On November 3, 2020, the U.S. Department of Labor (DOL) issued two opinion letters interpreting the federal Fair Labor Standards Act (FLSA) regarding the compensability of training and travel time. Although these opinions interpret federal law, California law tends to follow federal law for compensating training and travel time.
In the first opinion letter, the DOL explored when voluntary, employee-initiated training may be compensable work time by examining six different training time scenarios in which the employee didn’t perform any productive work during the training. Depending on the situation, the training time was job related, satisfied state mandated licensure requirements or was performed during work hours.

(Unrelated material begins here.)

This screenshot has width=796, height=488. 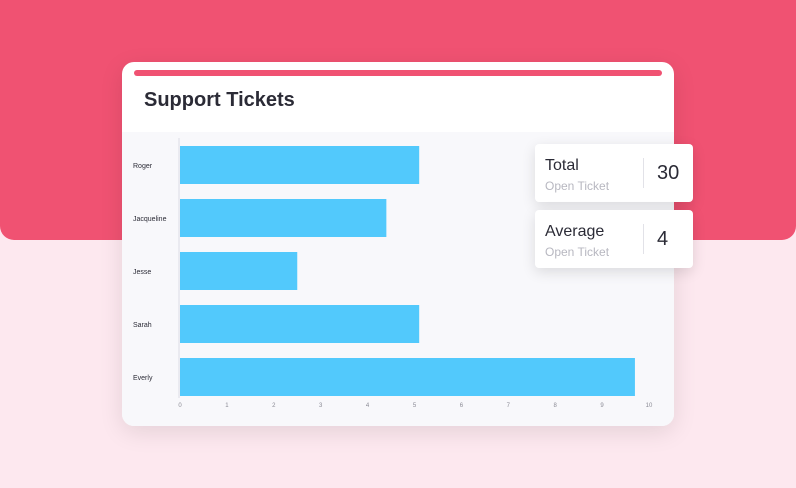 I want to click on average-open-ticket-card: Average Open Ticket 4, so click(x=614, y=239).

The DOL drew a distinction between the scenarios that centered around when the employee took the training, opining that when an employee takes the training during work hours — regardless of whether the training was job related — the time is compensable as work hours. These hours would be compensable even if the employee had the option to take the training outside of work hours. Employers, the DOL noted, can create policies that prohibit taking voluntary training during work hours to help mitigate this issue.
Lastly, the DOL noted that if an employee travels to a voluntary training that occurs outside of working hours, that travel time is not compensable, even if the travel occurred during work hours, because the employee is doing so at their own option and convenience for a voluntary training that takes place outside of work hours.

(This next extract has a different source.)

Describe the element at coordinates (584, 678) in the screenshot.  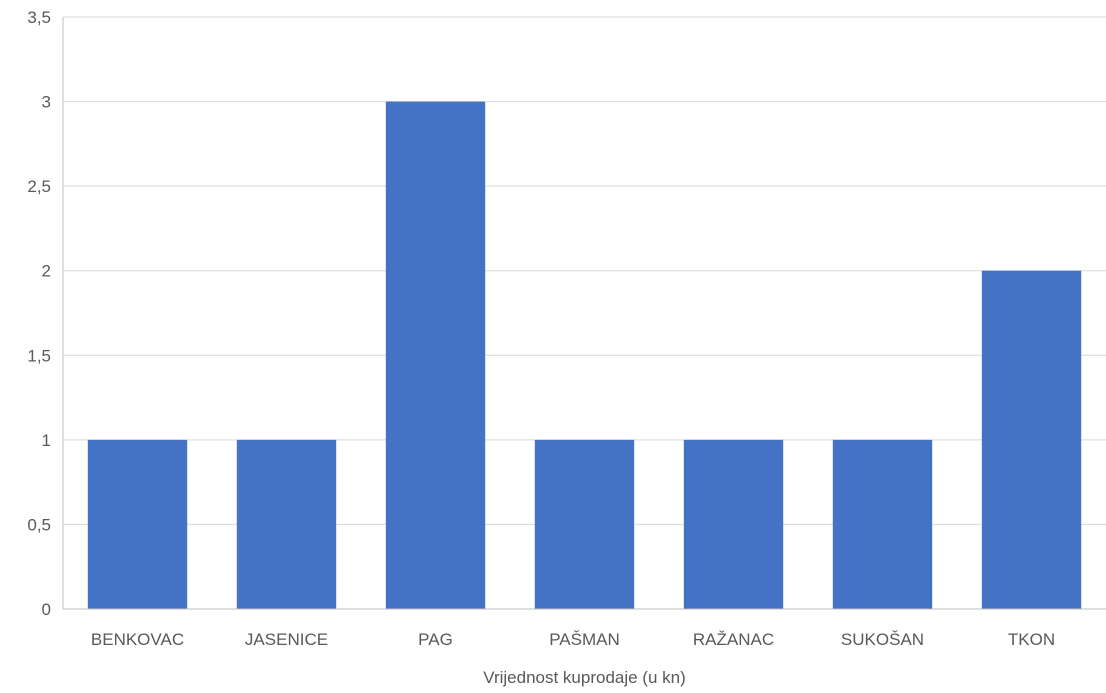
I see `x-axis-title: Vrijednost kuprodaje (u kn)` at that location.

In the second opinion letter, the DOL examined, amongst other things, whether an employee is entitled to travel time pay when the employee travels to remote job sites in their own vehicle.
The DOL examined two different remote travel scenarios. In the first scenario, an employee had the option to drive to the headquarters and ride in the company vehicle to the remote job site or use their own personal vehicle. In this case, the employer has the option to count as compensable worktime either:
- The actual amount of compensable time the laborer accrues driving to the remote job site; or
- The amount time that would have accrued during travel in the truck.
In the second scenario, the employer offered to put the employees in a hotel for the nights between work at a remote job site. Employees had the option to either stay in the hotel or choose to drive back home from the remote site each night during the project. The DOL opined that these intervening trips home and back during the project were not compensable because employers had relieved the employees of all duty and had no control over the employee whether they chose to use the hotel or instead commute each day from the remote work site.